-- Start of Listing --

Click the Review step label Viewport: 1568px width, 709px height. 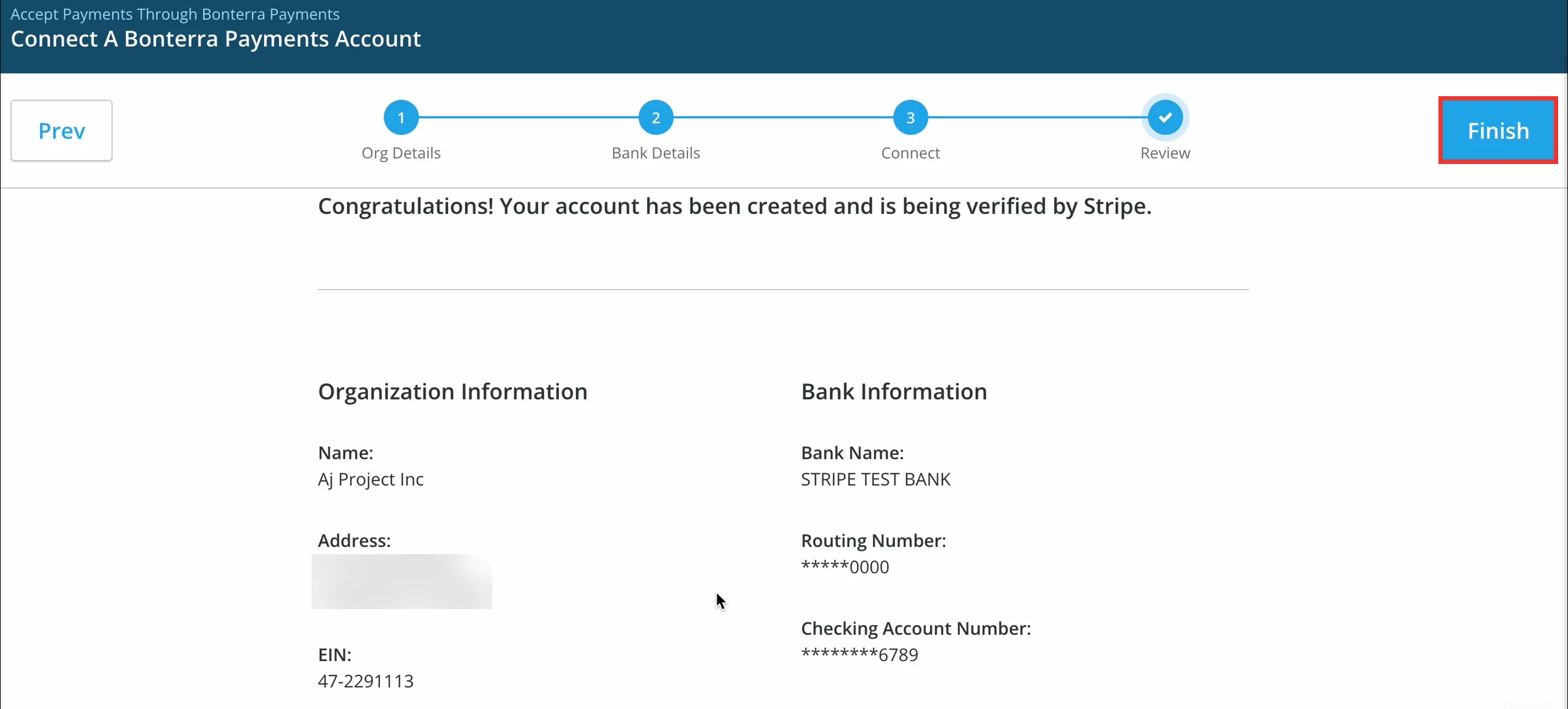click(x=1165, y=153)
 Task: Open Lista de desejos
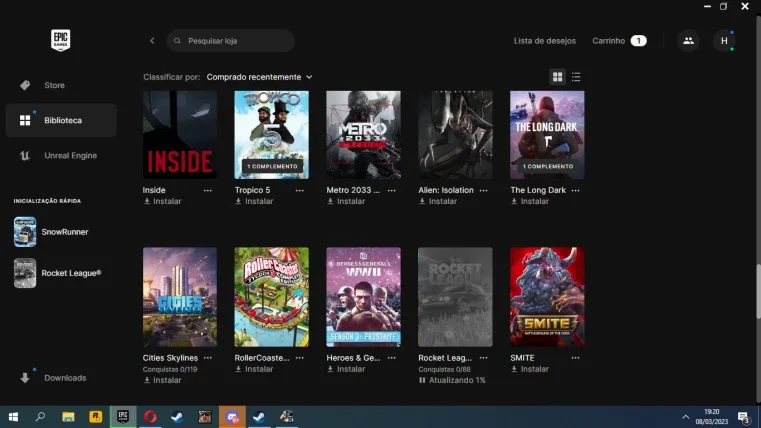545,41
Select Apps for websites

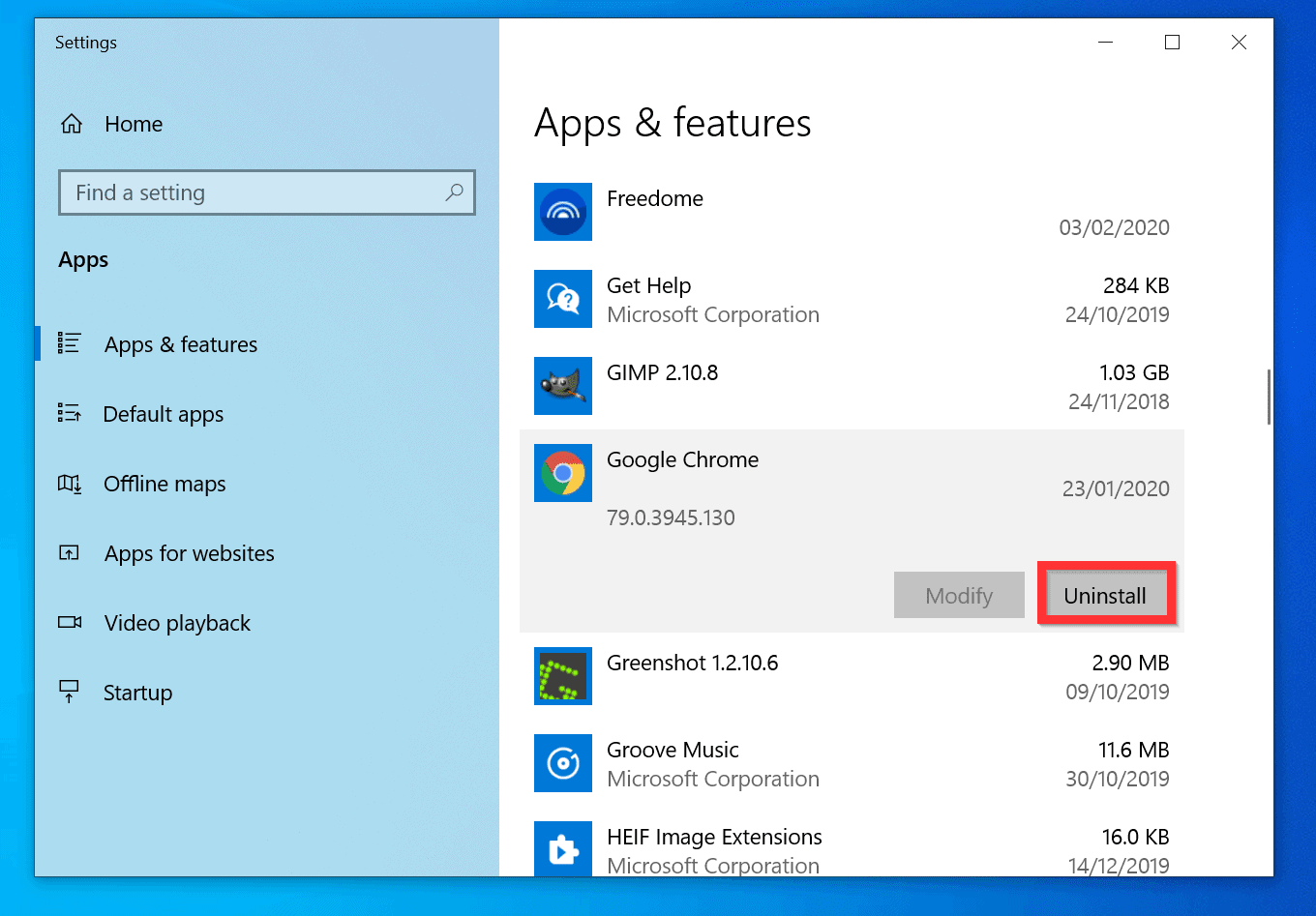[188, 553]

-- End of Listing --
-- Start of Listing --

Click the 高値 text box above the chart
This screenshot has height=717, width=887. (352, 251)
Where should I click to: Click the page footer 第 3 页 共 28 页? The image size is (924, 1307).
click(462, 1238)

-- End of Listing --

Please write out the rows verbatim, starting at the line containing "Where should I" and ending at the line containing "click(462, 1238)", with both of those lines included.

= Output of the task =
Where should I click to: Click the page footer 第 3 页 共 28 页? The image size is (924, 1307).
click(462, 1238)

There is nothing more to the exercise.